Information Security Compliance Specialist
Information Security | Bristol, London, or Remote
About the company:
In today’s highly connected digital world, understanding, managing and securing the identity of individuals and things is essential to safety and success of both businesses and their customers. Billions of people connect from anywhere, use a wide variety of devices and expect a seamless yet secure experience.
The ForgeRock mission is to provide the most simple and comprehensive Identity and Access Management Platform to help our customers deepen their relationships with their consumers and improve the productivity and connectivity of their employees and partners. Our identity solution enables great digital experiences and is embedded with a rich set of security, privacy and consent features. We deliver our platform through both cloud services and on-premises software.
Our customers are some of the biggest companies, organizations, and even countries in the world. On any given day, it’s likely that the ForgeRock Identity Platform helped keep your data safe, gave you access to stuff, and supported trusted relationships between you, companies and the devices you were using.
ForgeRock is headquartered in San Francisco, but we are a global company with offices in the following cities: Vancouver, WA; Austin, TX; Munich, Germany; London & Bristol, UK; Grenoble & Paris, FR; Oslo, NO; Singapore and Sydney, Australia. Please read more about us at forgerock.com or follow ForgeRock on Twitter at http://www.twitter.com/forgerock.
ForgeRock is looking for an experienced security compliance manager to help us obtain and maintain certifications for a growing list of information security standards, starting with ISO 27001 by expanding and improving our current Information Security Management System (ISMS).
- Draft, update, implement, and monitor all security policies and procedures incorporating contractual obligations and best practice processes in Access Control, Asset Management, Business Continuity and Disaster Recovery, Communications and Operations Security, Cryptography, Human Resources, Incident Management, Organization of Information Security, Physical and Environmental Security, Secure Development, and Supplier Management.
- Assess control gaps to relevant standards, compliance requirements and business policies and develop recommendations for gap closure to meet ISO 27001 and other controls. Help remediated found deficiencies.
- Develop and review policies, controls, and standards where appropriate.
- Assist with design and implementation of benchmarks, measurements, and metrics used for measuring and improving the performance of the ISMS.
- Manage information security risk assessments and controls selection activities.

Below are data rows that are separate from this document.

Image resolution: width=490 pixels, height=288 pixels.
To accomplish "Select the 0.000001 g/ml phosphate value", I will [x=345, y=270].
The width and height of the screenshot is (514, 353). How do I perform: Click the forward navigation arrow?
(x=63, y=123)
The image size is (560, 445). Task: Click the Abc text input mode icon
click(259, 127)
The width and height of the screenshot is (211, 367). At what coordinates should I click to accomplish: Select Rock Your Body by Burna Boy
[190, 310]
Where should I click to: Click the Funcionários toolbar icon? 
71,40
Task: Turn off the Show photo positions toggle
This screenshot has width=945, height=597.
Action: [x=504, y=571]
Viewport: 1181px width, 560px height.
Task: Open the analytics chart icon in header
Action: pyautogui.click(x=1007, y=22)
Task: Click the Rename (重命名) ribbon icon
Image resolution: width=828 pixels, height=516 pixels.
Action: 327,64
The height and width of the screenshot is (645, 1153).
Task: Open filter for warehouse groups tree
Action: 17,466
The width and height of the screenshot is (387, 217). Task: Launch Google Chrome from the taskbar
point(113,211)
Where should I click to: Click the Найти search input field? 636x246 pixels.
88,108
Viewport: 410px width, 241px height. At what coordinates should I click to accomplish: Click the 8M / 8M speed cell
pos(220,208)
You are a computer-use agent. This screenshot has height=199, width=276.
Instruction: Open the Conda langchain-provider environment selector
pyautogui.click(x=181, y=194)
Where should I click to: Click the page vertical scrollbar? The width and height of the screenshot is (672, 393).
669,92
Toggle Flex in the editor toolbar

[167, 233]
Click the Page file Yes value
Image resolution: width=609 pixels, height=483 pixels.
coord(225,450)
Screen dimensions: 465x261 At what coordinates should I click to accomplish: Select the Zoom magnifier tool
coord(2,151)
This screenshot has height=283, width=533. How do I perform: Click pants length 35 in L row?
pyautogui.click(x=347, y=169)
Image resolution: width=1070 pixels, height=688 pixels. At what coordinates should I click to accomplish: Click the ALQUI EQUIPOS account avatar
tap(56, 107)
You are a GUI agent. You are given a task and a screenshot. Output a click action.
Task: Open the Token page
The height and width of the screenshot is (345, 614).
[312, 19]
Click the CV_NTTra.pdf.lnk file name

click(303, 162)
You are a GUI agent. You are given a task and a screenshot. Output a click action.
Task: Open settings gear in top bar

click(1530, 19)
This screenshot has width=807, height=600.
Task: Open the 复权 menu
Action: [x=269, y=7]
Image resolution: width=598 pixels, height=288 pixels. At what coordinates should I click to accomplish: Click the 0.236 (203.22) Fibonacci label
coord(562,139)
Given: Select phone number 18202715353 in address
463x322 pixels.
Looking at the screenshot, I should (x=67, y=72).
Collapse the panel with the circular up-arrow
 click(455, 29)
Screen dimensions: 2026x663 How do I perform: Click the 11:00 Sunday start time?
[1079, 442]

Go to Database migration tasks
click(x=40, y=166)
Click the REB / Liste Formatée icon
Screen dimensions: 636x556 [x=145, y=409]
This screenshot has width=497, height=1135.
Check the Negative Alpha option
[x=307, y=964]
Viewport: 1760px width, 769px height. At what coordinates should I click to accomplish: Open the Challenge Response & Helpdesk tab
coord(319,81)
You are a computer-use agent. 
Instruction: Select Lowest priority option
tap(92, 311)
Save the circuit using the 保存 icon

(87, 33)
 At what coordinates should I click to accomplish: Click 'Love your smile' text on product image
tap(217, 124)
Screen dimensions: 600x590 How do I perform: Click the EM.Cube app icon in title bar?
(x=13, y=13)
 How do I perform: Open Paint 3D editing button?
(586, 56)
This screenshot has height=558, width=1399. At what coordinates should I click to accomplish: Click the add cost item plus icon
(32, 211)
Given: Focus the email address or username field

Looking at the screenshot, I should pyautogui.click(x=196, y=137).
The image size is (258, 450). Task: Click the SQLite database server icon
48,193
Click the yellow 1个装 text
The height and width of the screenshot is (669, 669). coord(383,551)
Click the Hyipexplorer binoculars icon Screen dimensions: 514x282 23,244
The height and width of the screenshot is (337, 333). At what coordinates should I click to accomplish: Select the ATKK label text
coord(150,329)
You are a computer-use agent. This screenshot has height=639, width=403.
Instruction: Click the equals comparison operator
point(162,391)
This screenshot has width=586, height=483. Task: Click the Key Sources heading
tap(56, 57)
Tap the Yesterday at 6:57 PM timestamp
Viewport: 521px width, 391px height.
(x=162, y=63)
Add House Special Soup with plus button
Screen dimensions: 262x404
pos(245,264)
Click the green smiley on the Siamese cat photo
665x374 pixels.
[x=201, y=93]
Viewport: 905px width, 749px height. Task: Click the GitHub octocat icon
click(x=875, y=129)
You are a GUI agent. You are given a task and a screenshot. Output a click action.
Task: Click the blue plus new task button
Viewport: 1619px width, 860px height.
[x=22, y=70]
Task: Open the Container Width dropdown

- Manage remediation activities working with remediation owners to drive to resolution.
- Carry out a continual improvement process. Make recommendations for the adoption of new controls or revised procedures and initiatives that significantly improve our ability to monitor, audit, and comply with security policy and regulations.
- Assist with internal and external audits.
Required Skills & Qualifications:
- Bachelor’s degree in Computer and Information Science, Engineering, or related field, or suitable combination of education, experience and training.
- Be a Subject Matter Expert in Information Security processes and standards.
- Information Security certifications or at a minimum training courses such as CISSP, CISA, CISM, GCIA or other SANS GIAC certifications.
- 5+ years of experience implementing or auditing information security standards such as ISO 27001, SOC 2, FedRAMP, etc.
- Expertise in designing, developing, and implementing Business Continuity, Disaster Recovery, Risk Management, Supplier Relationship and Vendor Assessment programs, with particular focus performing risk assessments.
- Experience of implementing and maintaining an ISMS to ISO 27001 or other standards.
- Excellent interpersonal skills with the ability to explain technical problems to non-technical business stakeholders at all levels.
- Knowledge of other ISO Standards (such as ISO 9001, 14001, 27017) and compliance/security frameworks such as NIST, NIS Directive, SOC 1 and 2, HIPAA, PCI-DSS, GDPR, CCPA.
- Understanding of cloud computing services/continuous delivery deployment architecture and experience with AWS, GCP, and Azure.
- Previous hands-on experience in a technical security role.
Life at ForgeRock:
We believe in and facilitate a flexible, collaborative work environment. We’ve grown enormously, but remain true to the innovative, can-do startup values that got us here. Most important of all, we keep hiring talented, smart, fun, and genuinely nice people because that’s who we want to succeed with every day. Below are just a few of the great things we have to offer at ForgeRock:
- A great team of smart, fun and genuinely nice individuals.
- Awesome company culture focused around providing a flexible and collaborative work environment
- Regular office bonding events, from lunches and happy hours to group offsites and hack-days
- Well-stocked fridges, whether you’re hungry or thirsty
- Competitive benefits and perks
- We’re Mac-friendly!
- Generous employee referral bonus program
- Amazing offices across the globe – San Francisco HQ; Vancouver, WA; Austin, TX; Munich, Germany; London & Bristol, UK; Grenoble & Paris, FR; Oslo, NO; Singapore, Australia & counting!